Students repeat the community prayer every Friday, which emphasizes the unity of the school and Catholics as we continue to build community. Each line serves as a basis theme for the class’ retreats. While the retreat enhances the call behind each line, students should live the lines out every day.
A retreat is a moment that can change a person’s life. People should take that moment and use it as a starting point instead of making it just a once loved memory.
The Campus Ministry Retreat class puts on the various retreats for the students. While most of the retreats have a similar structure, each retreat differs based on the students who run it. The Campus Ministers add their personal touch to the retreats. Retreat Campus Ministers plan the games, talks, small groups, and other elements of the retreat.
“I wanted to be a part of Campus Ministry Retreat because I had experience help leading retreats at my youth group,” Campus Minister Devany Harrell ‘16 said. “I love sharing my faith with others, and I wanted to be able to help others.”
Freshman and sophomore retreats are mandatory day retreats held at school. Towards the beginning of the year, the freshman retreat serves as an opportunity for freshman to bond and get to know some of their classmates. The sophomore retreat divides boys and girls, and students can form a brotherhood or sisterhood bond with their peers.
“At freshman retreat, I did not know anyone, so it was awkward at first,” Mariano Sanfilippo ‘16 said. “But in the end, I was able to know more people in my class.”
Retreats serve as a way for students to grow together with each other. While uncomfortable at first, retreats challenge students in various ways.
The mandatory day retreat benefits many students who want to attend a retreat but have extracurriculars in the way. While most students prefer the overnight retreats, freshman and sophomore retreats help introduce students to the retreat program.

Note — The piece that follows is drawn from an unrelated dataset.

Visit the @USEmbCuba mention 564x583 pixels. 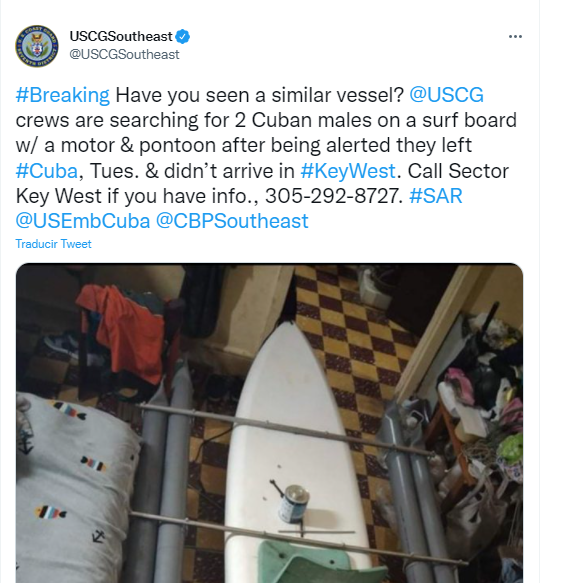click(x=83, y=221)
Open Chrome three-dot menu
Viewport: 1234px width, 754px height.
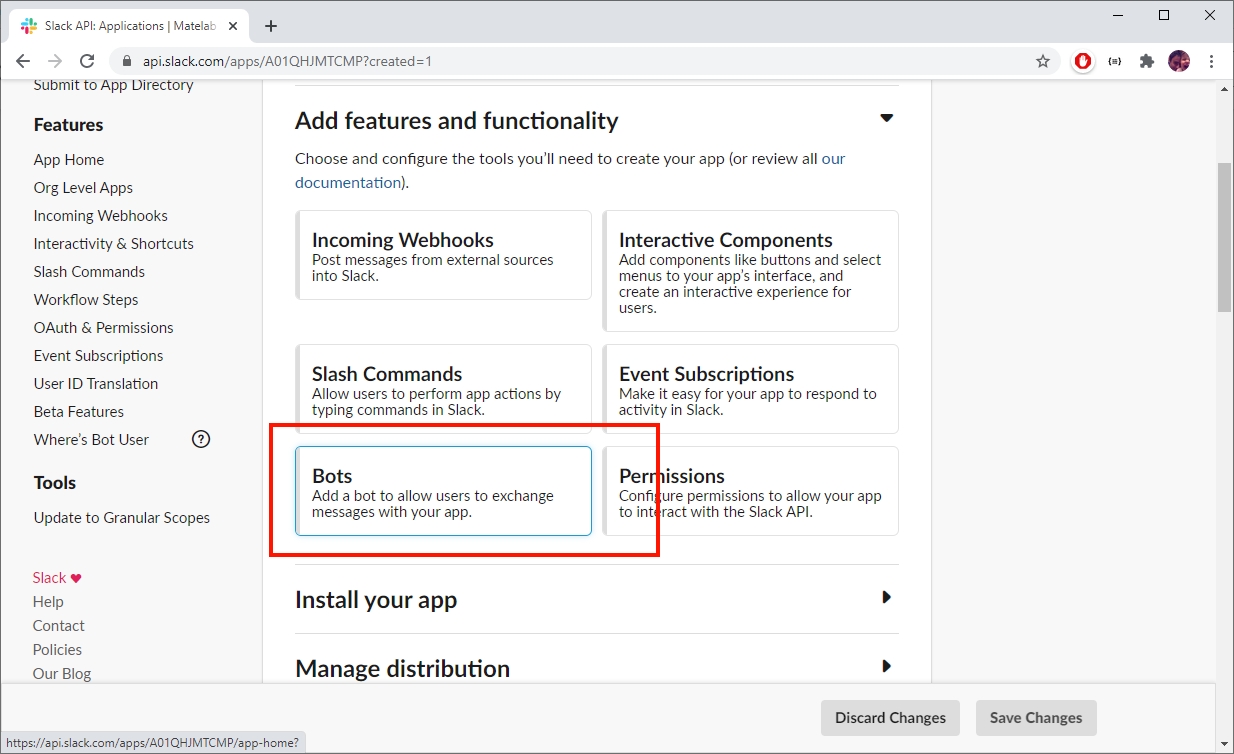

“I decided to go on retreat because I needed a break,” Abby Schlehuber ‘16 said. “The opportunity presented itself, so I took it.”
Not everyone can have the opportunity to take a break to go on an overnight retreat due to a busy schedule. However, the optional overnight junior and senior retreats benefit many students and serve as a favorite event among them.
Because the junior and senior retreats were longer, students were able to build stronger relationships, which further enhanced their experiences.
“Junior retreat was really good because it was more in depth,” Pia Asuncion ’16 said.
Junior and senior retreat were also held off campus. Since the retreat was optional, mostly people who were open and wanted to go on retreat attended it.
“For junior retreat, it helps that it is off-campus and away from everything,” Ashley Knepler ’16 said.
Students can focus more on other events and current relationships when they are away from the world’s distractions. During the longer overnight retreats, students are also more willing to open up, and the overall atmosphere formed among them feels safe.
“On junior retreat, I thought that everyone I did not know opened up,” Knepler said. “I felt that I was in a completely safe zone.”
Junior retreat helped prepare students for senior retreat. For many seniors, the retreats served as one of their highlighted experiences at the school. Attending senior retreat finalizes the CCHS retreat experience for the current seniors.
“Senior retreat was my favorite one because we did a lot of fun activities,” Schlehuber said. “It was our last retreat, and it added a level of nostalgia, making it the best one.”
Senior retreat served as a last hoorah for many of the seniors. The opportunity allowed them to build the kingdom together one more time on retreat. Most students benefited from the entire retreat program in some way.
“My favorite retreat to attend and run was senior retreat because of the community feel and the great last moments with my classmates,” Bohan said. “It was good to tie up loose ends and fix broken friendships.”
Next year with new campus ministers and some changes in the campus ministry programs, the retreat programs might be slightly different. However, even with the changes, the retreats will still continue to shape students’ lives.
“I wouldn’t change the retreat program at all,” Bohan said. “I think it is perfect just the way it is. It is my favorite part of senior year, and one the best experiences of my life!”